# prevent background image tile



## bella (Jun 18, 2004)

this is such a basic question but I need help... how do you stop the background image from tiling? thanks


----------



## adambyte (Jun 18, 2004)

Control-Click or Right-click your desktop, and choose "Change Desktop Background..." Then, from the menu-widget beside the miniature desktop, choose "Fill screen," "stretch to fill screen," "center," or... uh.... well, I suppose you don't want "tile," so there you go.


----------



## bella (Jun 18, 2004)

Actually I ment when designing websites in dreamweaver. I created a table and inserted a backgroumd image. I would like to keep the background image the fixed size, so it won't tile. Thanks


----------



## TommyWillB (Jun 18, 2004)

lol... I thought you meant your Mac desktop too.

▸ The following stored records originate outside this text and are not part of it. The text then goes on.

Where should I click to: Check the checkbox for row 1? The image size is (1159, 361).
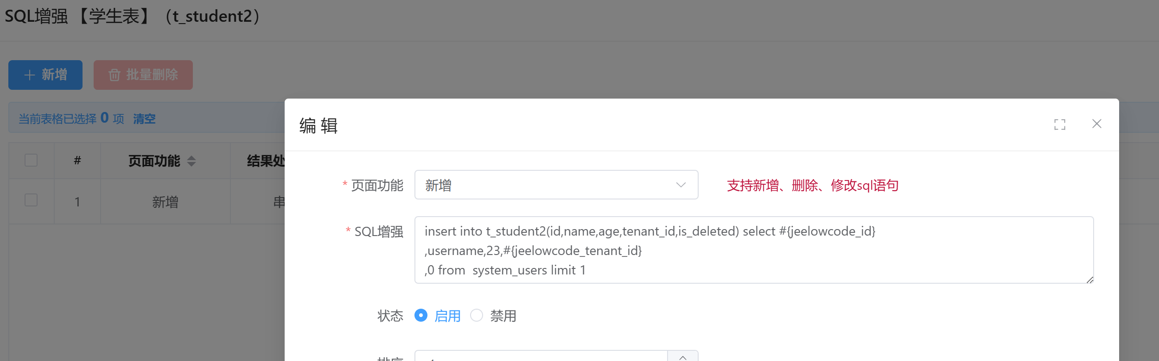click(31, 200)
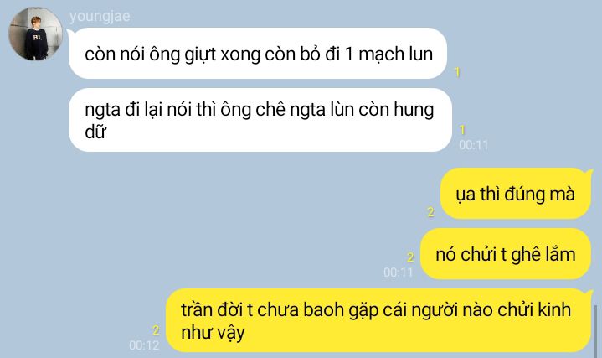This screenshot has height=358, width=602.
Task: Tap the yellow "ụa thì đúng mà" bubble
Action: pos(516,194)
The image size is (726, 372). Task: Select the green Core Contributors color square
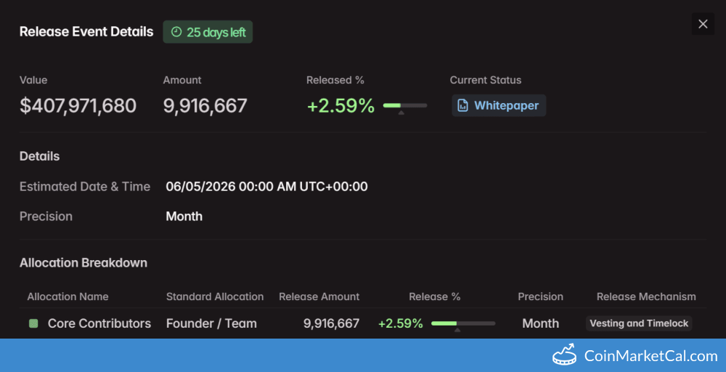click(x=33, y=323)
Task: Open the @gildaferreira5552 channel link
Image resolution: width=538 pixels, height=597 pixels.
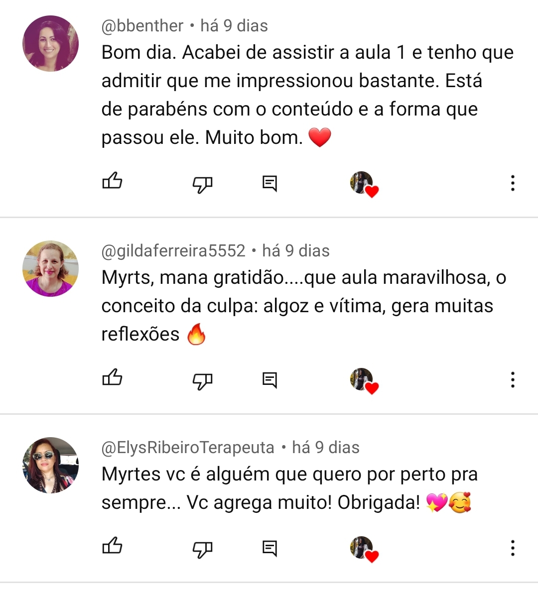Action: 173,251
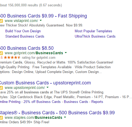Viewport: 132px width, 127px height.
Task: Open Build Your Own Design sitelink
Action: [23, 31]
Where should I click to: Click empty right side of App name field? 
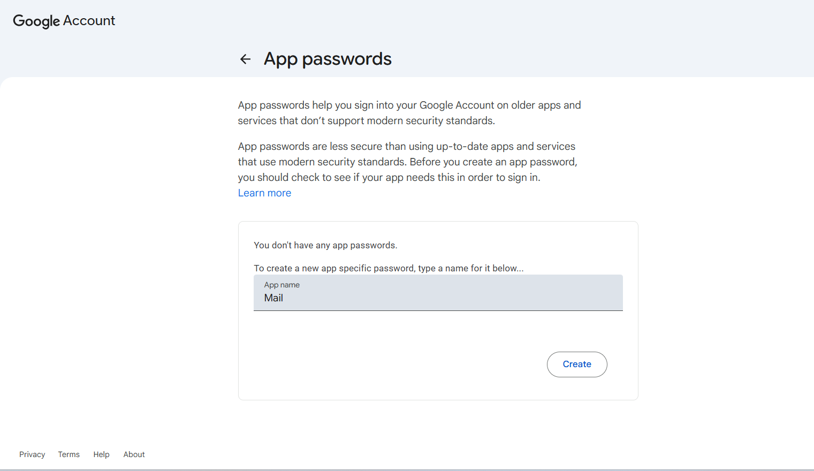(x=482, y=293)
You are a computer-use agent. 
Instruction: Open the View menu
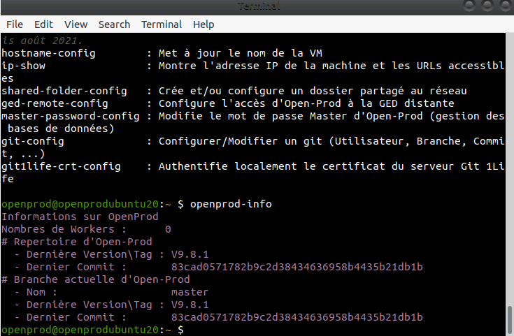point(76,24)
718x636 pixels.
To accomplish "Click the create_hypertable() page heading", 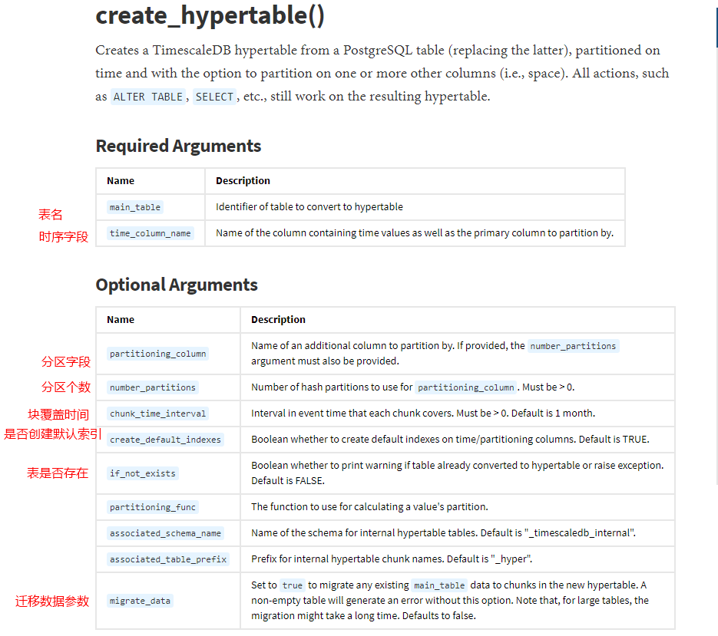I will [213, 15].
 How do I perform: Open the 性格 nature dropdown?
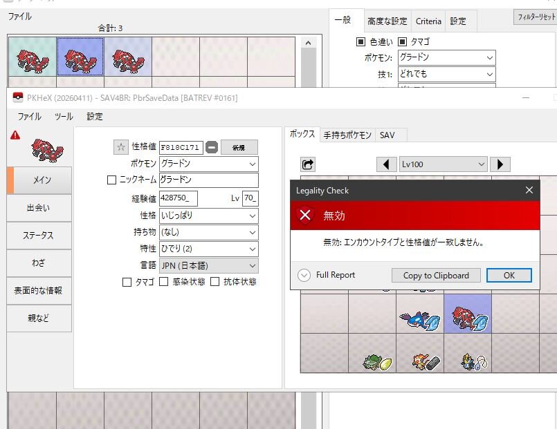pyautogui.click(x=208, y=216)
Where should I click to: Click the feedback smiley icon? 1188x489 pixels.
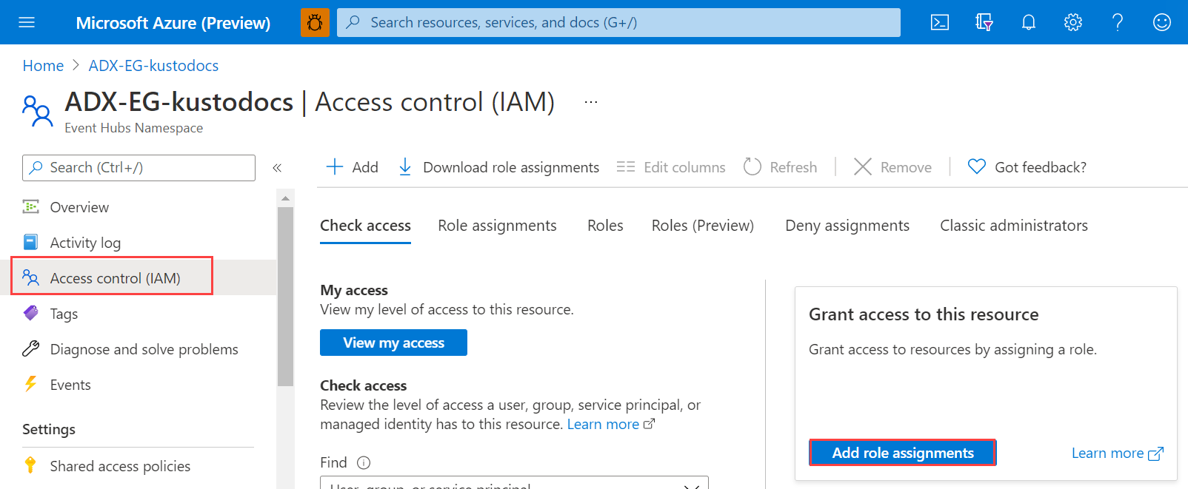pos(1161,22)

I think there is a CSS way to make the image not tile...  but I ususually do it the low tech way... I just make the image bigger with enough white space to make it not (visibly) tile.


----------



## bella (Jun 19, 2004)

Thanks, I'll give that a try, it's only tiling on small monitors, so that should work.


----------



## mdnky (Jun 19, 2004)

Example css rule to apply:


```
table {
   background: #fff url("images/image.jpg") [color=red]no-repeat[/color] [color=blue]center center[/color]
   }
```

- no-repeat (no tiling), repeat (tile vertically and horizontally), repeat-y (tile vertically), repeat-x (tile horizontally)
- top, bottom, left, right, or center are valid for positioning


You might want to give the table an ID, otherwise that CSS rule will apply to every table in the site. 


```
<table id="norptbg">

----------------------------

#norptbg {
   background: #fff url("images/image.jpg") no-repeat center center
   }
```


----------



## bella (Jun 19, 2004)

cool, thanks!


----------



## TommyWillB (Jun 19, 2004)

There is some similar CSS for page backgrounds vs. table backgrounds... right?


----------



## mdnky (Jun 20, 2004)

The background property in CSS will work with just about any element, even inline elements like P and H1 tags.

Example is the same 500x400 (approx) images set as backgroun to no-repeat, center, center for all tags with a yellow 1px border and background color as pink.  H1, H3, P, and a div (#div).

http://homepage.mac.com/mdnky/test/test.html

---

For some reason my iDisk isn't syncing...so that page might or might not be there, guess it depends on when the thing decides to sync.


----------